Another common and quick method is by dividing the root ball and planting the resulting individual babies. Growing gunnera seeds is a much slower process but you can get many more starts and have the fun of watching these monstrous plants grow from pups to huge garden specimens.

How to Propagate Gunnera from Seed

Once the panicles produce fruit, wait until they are ripe and bursting before harvesting them. Open fruits over a container to collect the tiny seeds. Use them immediately for best results or refrigerate them for a short period. Always use gloves when handling seed.

Sow in a flat filled with good moistened compost mixed with vermiculite or perlite. Seeds should be lightly strewn at about one inch (2.5 cm.) apart. These seeds need light for germination so you can simply lightly tamp them into soil or gently cover with a fine layer of sand.

Cover the tray with plastic or glass and place where temperatures are 68 to 77 degrees F. (20-25 C.). Best gunnera seed propagation is achieved in warmer temperatures. Bottom heat will speed germination. Remove the plastic or glass once every day to allow air into the area and mist to keep moist.

- - -

**YOUR OBJECTIVE:** Please proceed with the gunnera seed propagation text, picking up right after its last sentence. The listing that comes after this text has no connection to it.

**PROVIDED MATERIAL:**
- - -

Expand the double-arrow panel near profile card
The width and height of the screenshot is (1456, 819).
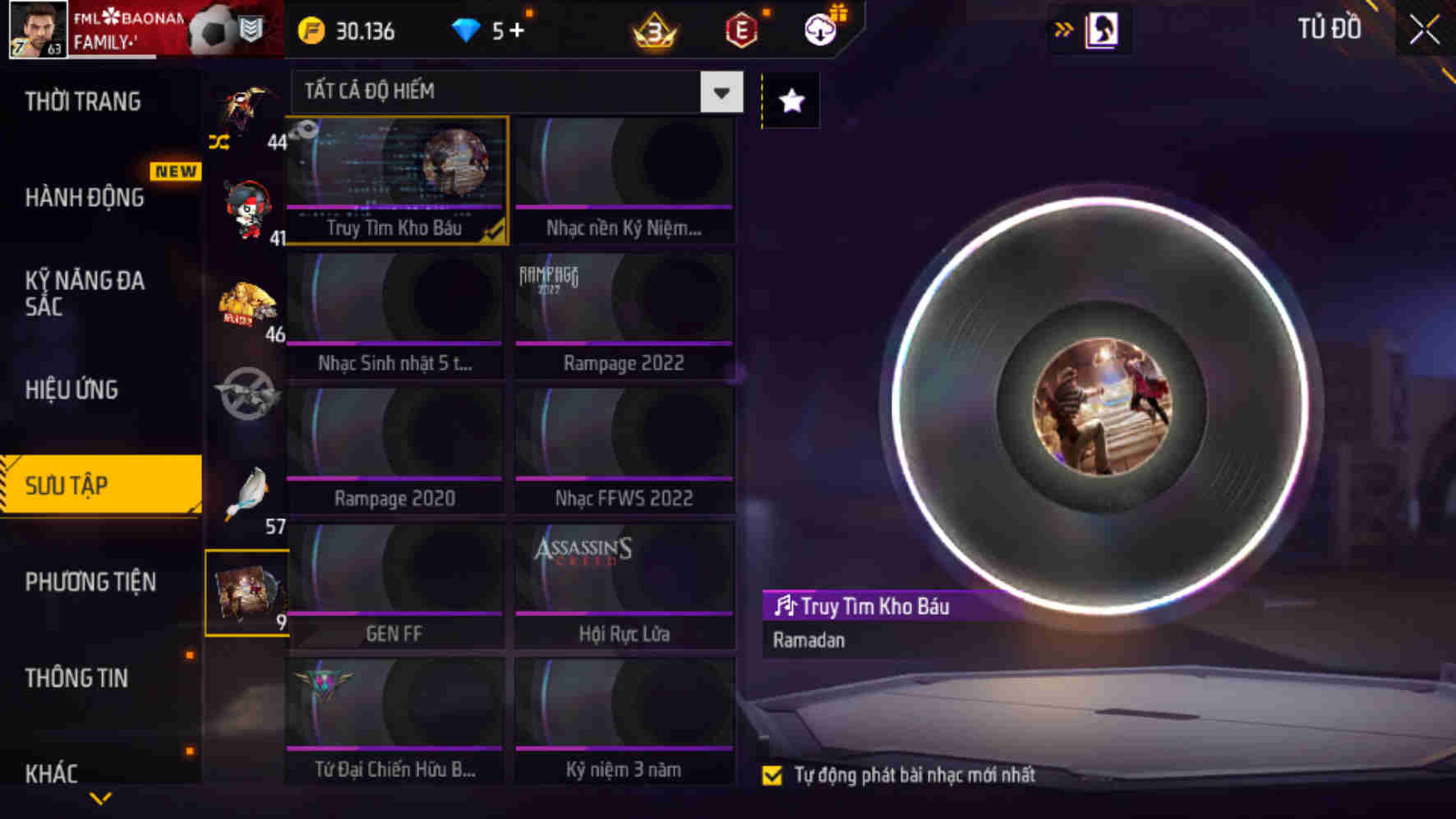click(x=1063, y=30)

- - -

**WRITTEN RESPONSE:**
Follow-up Care When Growing Gunnera Seeds

Germination is generally quite quick, within 15 days, but may take up to 60 days. Thinning is necessary, grow the seedlings on in their flat until two pairs of true leaves appear. Then, transplant to 2 inch (5 cm.) pots filled with good compost. Keep them moistened and provide ventilation in a warm area of the home, garden, or greenhouse.

Lighting should be bright but not scorching. It is important to not let the seedlings dry out. Give seedlings a liquid diluted fertilizer once per month during the growing season.

Do not transplant outdoors until young plants are a year old. Protect plants in the garden from freezing. In a few years you will have your own giant gunnera plants, a sight which will amaze and awe your friends and family.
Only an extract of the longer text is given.